Attapady: With six deaths per 1000 births, Kerala is known to have the lowest mortality rate in India. But the hilly Attapady region in the state seems to have come across as an exception due to a mortality rate of 33 deaths per 1000 births, with seven infant deaths out of 210 births coming between January and May this year.
While the spike in infant deaths is alarming, the worst affected by it are tribals living in 192 hamlets in the region. They are blaming growing banana plantations in the area for infant deaths or congenital diseases and physical deformities found in most children born to Adivasi couples.
They allege that use of prohibited pesticides in banana and areca nut plantations is leading to contamination of soil and water in the area causing miscarriages and infant deaths.
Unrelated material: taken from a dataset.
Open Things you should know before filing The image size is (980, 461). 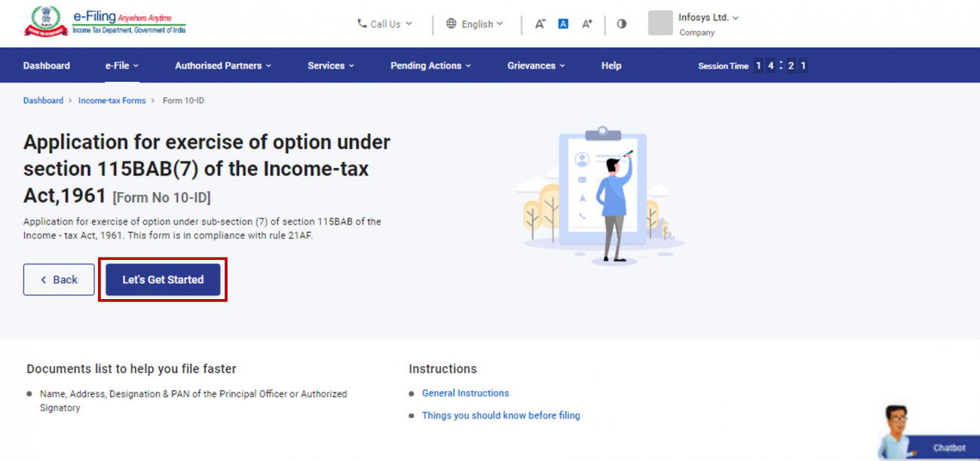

Attapady’s Nodal Tribal Health Officer has also demanded a thorough investigation into use of pesticides causing birth defects and infant deaths.
While an environmental advocacy group Thanal has discovered use of monocrotophos, known to be highly toxic, in plantations, tribals say that they are at risk due to water contamination due to the absence of a water treatment facility in Attapady.
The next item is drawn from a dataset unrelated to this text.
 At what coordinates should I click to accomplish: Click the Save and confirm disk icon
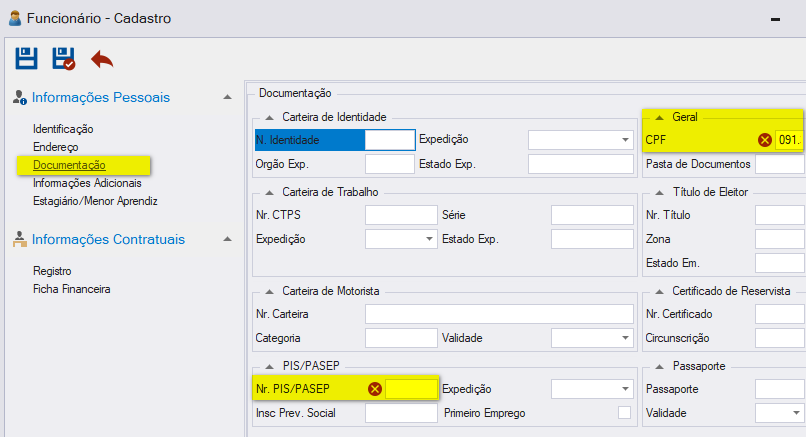(x=64, y=59)
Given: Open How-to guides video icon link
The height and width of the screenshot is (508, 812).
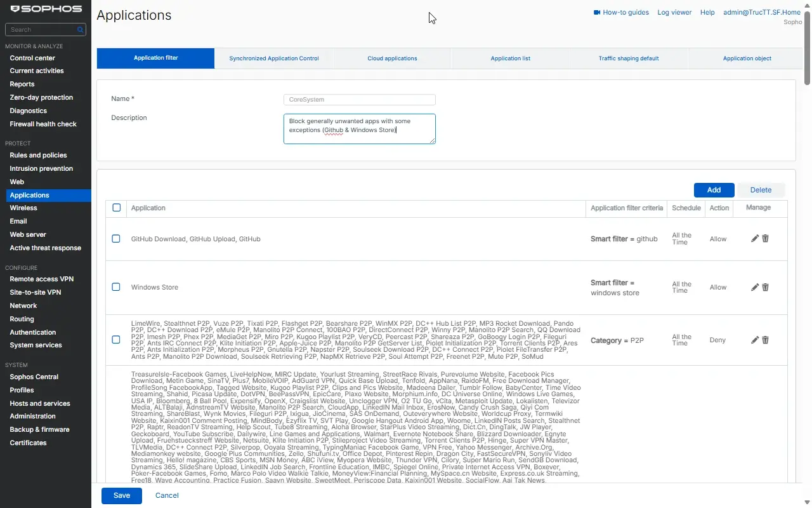Looking at the screenshot, I should (x=597, y=12).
Banana farmers in the region moved up the hills as cultivable land near the banks of the Bhavani River became scarce. They used pesticides and fertilizers for more yield, and tribals told a leading news portal that these chemicals seeped into land with time and have led to poisoning of local water resources.
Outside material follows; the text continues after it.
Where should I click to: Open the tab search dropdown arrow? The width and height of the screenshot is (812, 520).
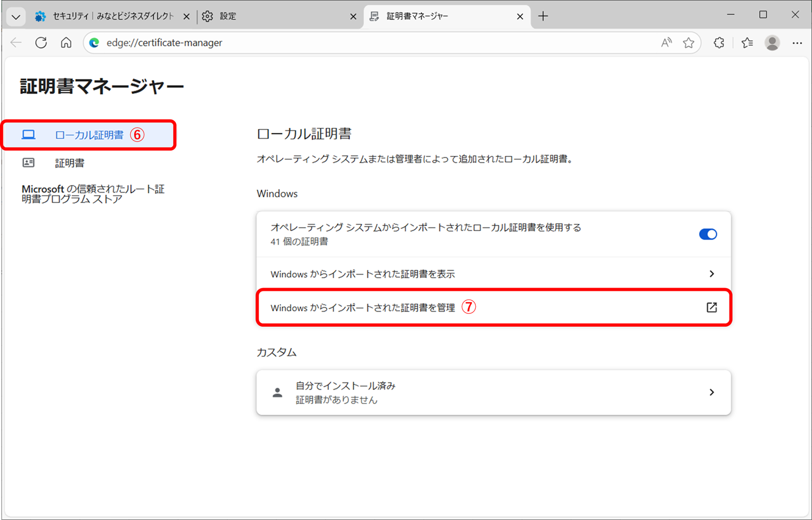pyautogui.click(x=16, y=16)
Locals complain of several children being taken to hospitals for nausea, headache and fever, they say the water is contaminated since most plantations are on the slope of the river from where adivasis get drinking water. Earlier a study had tied infant deaths to malnutrition.
Thanal found that pesticides used to control mites and locusts contain toxic monocrotophos and phorates which are banned in Kerala since 2011 and are chemicals found in cooking oil at a school in Bihar’s Chhapra where 23 children died after eating mid day meals in 2013.
Activists demanding restrictions on use of fertilisers said that if this trend continues survival for the original residents of the region, the Adivasis, will become next to impossible.